Volver de Pedro Almodovar : le mâle mis à mal
Pedro Almodovar n’a jamais hésité à aborder des sujets graves, dérangeants ou douloureux. Il les aborde toutefois sans provocation gratuite, et surtout avec un regard d’une profonde humanité : cette approche, ce regard, rend tout sujet supportable, quelle que soit sa crudité.
Dans ses dernières réalisations, le mâle n’est pas à la fête ! soit d’une façon approfondie et appuyée, comme dans « La mauvaise éducation », soit d’une façon expéditive, comme dans « Volver ». Les lâchetés, les vices, la pauvreté du cœur, l’égocentrisme, la médiocrité, la banalité et la vulgarité de certains personnages masculins sont traités à la façon du peintre en quelques touches virtuoses, radicales et suffisantes, pour mieux expédier au sens propre et au sens figuré le mâle de service. Géniteur obligatoirement, mais très vite inutile car tellement inapte. Le réalisateur dépeint le mâle de la fin du 20ème siècle et du début de ce siècle dans son plus parfait déclin, en termes d’autorité, de panache et de brio, et jusqu’au degré du pur anti-héros, hélas dénué dans ses faiblesses de toute capacité à séduire encore.
Ceux qui croyaient que le petit bout de chair qui leur sert de tuyau restait un avantage d’une grande supériorité sur le genre opposé peuvent se rhabiller ou aller faire illusion auprès de celles et ceux qui veulent bien encore leur renvoyer tel un miroir ce mirage narcissique…
Le bouleversement des codes et des modèles proposé par le réalisateur n’est pas qu’un rêve de cinéaste, il est une réalité exposée, démontrée.
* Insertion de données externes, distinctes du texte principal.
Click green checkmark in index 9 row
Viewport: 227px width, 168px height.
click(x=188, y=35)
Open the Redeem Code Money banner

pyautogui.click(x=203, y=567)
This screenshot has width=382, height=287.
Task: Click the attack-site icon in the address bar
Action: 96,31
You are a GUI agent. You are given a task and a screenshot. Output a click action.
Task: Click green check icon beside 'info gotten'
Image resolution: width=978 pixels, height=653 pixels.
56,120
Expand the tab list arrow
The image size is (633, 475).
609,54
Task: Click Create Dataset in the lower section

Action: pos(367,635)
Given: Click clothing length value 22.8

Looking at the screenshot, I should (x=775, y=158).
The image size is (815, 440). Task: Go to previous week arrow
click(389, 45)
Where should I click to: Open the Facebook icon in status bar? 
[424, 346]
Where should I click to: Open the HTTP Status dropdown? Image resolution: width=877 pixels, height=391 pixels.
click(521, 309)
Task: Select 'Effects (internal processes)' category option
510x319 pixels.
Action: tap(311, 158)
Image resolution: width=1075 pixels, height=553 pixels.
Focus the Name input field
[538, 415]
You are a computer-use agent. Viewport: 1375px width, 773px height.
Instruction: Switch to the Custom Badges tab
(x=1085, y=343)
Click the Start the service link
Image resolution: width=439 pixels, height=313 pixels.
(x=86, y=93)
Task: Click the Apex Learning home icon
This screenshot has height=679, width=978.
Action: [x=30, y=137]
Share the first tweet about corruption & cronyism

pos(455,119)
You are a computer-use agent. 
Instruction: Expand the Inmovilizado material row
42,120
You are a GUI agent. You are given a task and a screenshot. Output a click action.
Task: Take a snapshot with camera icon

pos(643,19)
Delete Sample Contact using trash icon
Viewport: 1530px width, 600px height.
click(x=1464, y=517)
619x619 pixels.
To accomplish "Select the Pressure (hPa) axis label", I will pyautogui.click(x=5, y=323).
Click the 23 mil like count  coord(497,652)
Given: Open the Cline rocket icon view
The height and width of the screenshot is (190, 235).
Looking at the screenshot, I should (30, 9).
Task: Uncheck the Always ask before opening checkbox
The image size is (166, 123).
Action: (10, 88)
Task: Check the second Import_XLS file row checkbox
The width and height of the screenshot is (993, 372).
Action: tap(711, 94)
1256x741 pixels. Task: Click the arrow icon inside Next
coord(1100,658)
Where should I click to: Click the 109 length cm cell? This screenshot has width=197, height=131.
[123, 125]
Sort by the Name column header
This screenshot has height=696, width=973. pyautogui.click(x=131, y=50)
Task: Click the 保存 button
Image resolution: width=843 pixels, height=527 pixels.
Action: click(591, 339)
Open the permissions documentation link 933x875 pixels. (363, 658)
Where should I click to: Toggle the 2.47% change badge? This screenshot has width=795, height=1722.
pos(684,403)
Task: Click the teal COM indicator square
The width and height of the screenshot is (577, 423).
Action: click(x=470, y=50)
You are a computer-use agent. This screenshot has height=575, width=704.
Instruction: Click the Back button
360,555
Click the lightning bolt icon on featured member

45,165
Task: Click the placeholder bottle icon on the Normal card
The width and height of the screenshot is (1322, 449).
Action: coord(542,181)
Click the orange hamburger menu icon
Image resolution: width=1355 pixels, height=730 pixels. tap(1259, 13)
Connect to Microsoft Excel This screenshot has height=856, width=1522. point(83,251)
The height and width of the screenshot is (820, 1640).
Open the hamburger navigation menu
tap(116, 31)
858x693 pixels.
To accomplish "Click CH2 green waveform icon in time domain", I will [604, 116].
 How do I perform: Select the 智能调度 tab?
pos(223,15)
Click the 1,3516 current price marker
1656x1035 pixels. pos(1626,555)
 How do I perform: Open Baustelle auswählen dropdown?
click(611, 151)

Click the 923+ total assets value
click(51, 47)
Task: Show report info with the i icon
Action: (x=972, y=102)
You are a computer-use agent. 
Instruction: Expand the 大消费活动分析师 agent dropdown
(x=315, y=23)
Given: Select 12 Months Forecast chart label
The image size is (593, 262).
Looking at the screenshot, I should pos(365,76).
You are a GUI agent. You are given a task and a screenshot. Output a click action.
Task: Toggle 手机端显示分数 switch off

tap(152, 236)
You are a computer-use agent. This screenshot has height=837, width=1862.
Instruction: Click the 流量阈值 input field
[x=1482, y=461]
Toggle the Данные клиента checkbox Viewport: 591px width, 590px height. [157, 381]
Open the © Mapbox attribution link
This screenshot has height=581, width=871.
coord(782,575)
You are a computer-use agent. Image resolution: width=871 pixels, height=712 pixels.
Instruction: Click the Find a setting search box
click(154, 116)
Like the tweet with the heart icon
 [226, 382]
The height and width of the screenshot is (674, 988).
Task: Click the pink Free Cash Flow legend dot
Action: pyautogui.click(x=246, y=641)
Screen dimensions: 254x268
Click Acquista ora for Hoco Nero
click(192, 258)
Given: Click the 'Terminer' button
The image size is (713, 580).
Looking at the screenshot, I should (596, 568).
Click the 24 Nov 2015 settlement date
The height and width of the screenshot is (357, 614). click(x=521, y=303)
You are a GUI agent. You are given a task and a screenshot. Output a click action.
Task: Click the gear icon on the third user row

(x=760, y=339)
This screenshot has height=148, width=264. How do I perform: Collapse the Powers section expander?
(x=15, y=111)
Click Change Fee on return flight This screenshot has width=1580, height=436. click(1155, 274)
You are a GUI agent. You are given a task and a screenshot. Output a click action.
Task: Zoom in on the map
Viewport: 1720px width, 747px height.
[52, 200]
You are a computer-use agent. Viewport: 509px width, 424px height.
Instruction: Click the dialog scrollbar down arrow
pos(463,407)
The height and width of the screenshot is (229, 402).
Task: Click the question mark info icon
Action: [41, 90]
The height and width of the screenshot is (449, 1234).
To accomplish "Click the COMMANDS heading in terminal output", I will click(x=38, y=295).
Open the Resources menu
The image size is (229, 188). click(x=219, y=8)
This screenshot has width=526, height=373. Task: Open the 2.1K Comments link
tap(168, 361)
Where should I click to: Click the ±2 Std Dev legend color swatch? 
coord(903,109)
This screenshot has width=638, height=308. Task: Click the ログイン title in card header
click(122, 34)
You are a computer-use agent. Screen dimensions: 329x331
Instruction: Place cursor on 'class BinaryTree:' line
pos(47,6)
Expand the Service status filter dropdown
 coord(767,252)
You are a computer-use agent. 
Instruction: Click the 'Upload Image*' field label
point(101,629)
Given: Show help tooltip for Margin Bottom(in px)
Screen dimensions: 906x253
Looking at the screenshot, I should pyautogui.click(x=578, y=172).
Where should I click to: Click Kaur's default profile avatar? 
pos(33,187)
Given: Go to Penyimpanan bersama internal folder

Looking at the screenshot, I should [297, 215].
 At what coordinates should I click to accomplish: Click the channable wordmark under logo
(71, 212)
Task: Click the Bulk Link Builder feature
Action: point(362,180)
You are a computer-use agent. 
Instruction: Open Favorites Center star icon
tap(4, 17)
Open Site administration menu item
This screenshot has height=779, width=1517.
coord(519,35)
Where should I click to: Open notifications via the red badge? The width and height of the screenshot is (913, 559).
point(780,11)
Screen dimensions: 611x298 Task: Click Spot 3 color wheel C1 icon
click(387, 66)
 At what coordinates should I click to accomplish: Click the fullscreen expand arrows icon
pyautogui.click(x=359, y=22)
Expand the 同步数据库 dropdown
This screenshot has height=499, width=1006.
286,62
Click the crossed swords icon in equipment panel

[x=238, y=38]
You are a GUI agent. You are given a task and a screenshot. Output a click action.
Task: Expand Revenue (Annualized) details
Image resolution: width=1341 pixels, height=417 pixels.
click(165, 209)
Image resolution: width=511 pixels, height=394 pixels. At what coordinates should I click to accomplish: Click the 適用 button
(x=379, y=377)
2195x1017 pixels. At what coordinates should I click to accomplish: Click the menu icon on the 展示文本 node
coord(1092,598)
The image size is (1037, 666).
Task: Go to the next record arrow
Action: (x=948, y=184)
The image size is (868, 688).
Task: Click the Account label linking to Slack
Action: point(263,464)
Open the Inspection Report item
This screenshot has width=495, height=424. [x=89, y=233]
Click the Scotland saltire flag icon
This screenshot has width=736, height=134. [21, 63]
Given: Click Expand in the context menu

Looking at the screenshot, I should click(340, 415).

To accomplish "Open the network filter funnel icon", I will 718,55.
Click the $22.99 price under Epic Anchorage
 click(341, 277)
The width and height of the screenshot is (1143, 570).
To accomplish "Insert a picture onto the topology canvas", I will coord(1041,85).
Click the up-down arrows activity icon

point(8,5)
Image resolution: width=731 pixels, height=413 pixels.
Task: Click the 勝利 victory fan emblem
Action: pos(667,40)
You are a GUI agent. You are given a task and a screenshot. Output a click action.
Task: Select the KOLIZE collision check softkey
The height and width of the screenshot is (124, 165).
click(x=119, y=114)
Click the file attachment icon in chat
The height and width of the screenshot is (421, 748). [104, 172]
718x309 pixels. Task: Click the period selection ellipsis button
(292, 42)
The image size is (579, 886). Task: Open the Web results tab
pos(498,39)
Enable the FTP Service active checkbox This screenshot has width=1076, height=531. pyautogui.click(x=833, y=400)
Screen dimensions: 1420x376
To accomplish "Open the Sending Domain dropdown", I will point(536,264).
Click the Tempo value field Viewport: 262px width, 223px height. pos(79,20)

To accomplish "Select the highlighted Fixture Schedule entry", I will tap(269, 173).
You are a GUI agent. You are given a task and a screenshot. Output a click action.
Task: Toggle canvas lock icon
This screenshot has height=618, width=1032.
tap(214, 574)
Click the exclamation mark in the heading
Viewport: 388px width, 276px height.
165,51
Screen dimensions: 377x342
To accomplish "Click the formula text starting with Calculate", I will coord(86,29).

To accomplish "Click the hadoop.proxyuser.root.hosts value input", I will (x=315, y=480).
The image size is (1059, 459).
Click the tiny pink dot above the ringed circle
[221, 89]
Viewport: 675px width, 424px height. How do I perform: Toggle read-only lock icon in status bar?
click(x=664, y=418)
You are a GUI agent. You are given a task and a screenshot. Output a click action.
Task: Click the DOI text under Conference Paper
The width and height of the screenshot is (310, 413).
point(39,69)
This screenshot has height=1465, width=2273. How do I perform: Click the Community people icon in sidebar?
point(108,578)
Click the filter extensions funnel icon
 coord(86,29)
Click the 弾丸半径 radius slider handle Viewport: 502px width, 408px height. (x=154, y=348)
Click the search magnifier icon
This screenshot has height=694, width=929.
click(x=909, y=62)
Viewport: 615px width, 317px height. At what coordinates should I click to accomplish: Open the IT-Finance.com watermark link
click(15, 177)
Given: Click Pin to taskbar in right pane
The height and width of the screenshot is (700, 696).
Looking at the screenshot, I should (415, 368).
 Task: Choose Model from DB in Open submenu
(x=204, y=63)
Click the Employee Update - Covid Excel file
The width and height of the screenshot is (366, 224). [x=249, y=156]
Pedro Almodovar est brillant, intelligent, sensible dans cet exercice : il distribue de la virilité et de la féminité aux hommes et aux femmes, brouillent les cartes, brouillent les pistes, amène à l’essentiel de la réalité humaine dans ses complexités de l’âme, ses paradoxes, ses pluralités.
Pedro Almodovar aborde la complexité humaine comme personne : il va droit au but, il touche au cœur. Et les âmes sensibles le remercient, immensément .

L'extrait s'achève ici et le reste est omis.